Kunstsinnige Hamburger Bürger setzen 1678 die Gründung eines öffentlichen Opernhauses im Senat durch, des ersten privatwirtschaftlich geführten Opernhauses Deutschlands. In der Initiative der Hamburger Bürger äußert sich das Bedürfnis, die veränderte Lebens- und Wirtschaftswirklichkeit der Stadt in ihren kulturellen Institutionen artikuliert zu sehen. Der erste Opernbau. Unumstritten unter den Protestanten Hamburgs war die Gründung des Opernhauses nicht, das als lang gestreckter Holzbau zwischen Jungfernstieg - Ecke Gänsemarkt und den Colonnaden entsteht: die Lutheraner waren dafür, den Pietisten war Theater zu weltlich und sinnenfreudig. Doch entwickelte sich das Hamburgische „Operntheatrum" zu einem der führenden musikalische Zentren in Europa. Georg Philip Telemann ist ab 1721 Hamburger Stadtmusikdirektor und komponiert zahlreiche Opern, Georg Friedrich Händel war am Haus als Geiger und Cembalist beschäftigt. 1705 wurde hier seine erste Oper „Almira" uraufgeführt.

Doch als durch finanzielle Misswirtschaft und mangelndes Publikumsinteresse die Oper in ihrer Existenz bedroht ist, fühlen die Pietisten sich bestätigt und das Haus wird 1738 als selbstständiges Unternehmen geschlossen. Bis zum endgültigen Abriss des Gebäudes im Jahr 1763 dient es vor allem durchziehenden Komödiantentruppen als Spielort, und so gelangte schließlich die italienische Oper nach Hamburg.

Neuanfang im Jahr 1765: das „Ackermann'sche Comödiantenhaus" wurde mit gemischtem Schauspiel- und Opernprogramm eröffnet.
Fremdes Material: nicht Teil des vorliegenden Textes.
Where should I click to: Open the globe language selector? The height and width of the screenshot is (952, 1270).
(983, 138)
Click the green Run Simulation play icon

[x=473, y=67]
Ab 1767 heißt das Theater auf Gotthold Ephraim Lessings Einfluss hin „Deutsches Nationaltheater". Seine „Hamburgische Dramaturgie" schreibt das Programm des modernen Theaters: „Wenn wir mit Königen Mitleiden haben, so haben wir es mit ihnen als mit Menschen, und nicht als mit Königen." Lessing liest Shakespeare mit Aristoteles: Nicht mehr ist der Monarch zugleich Hauptfigur, einziger und absolut gesetzter Zuschauer, sondern der Bürger ist der zukünftige Hauptakteur in Gesellschaft und Dramatik und ihr vielschichtiger Protagonist. Gezeigt werden Lessing, Schiller, Goethe und deutsche Erstaufführungen von Shakespeare-Dramen im Sprechtheater, doch bald auch Opern, die im Licht des Lessing'schen Anspruchs gesehen werden können: „Entführung aus dem Serail", „Don Giovanni", „Die Hochzeit des Figaro" und „Die Zauberflöte". Es folgen Rossinis „Barbier von Sevilla", Beethovens „Fidelio" und Webers „Freischütz".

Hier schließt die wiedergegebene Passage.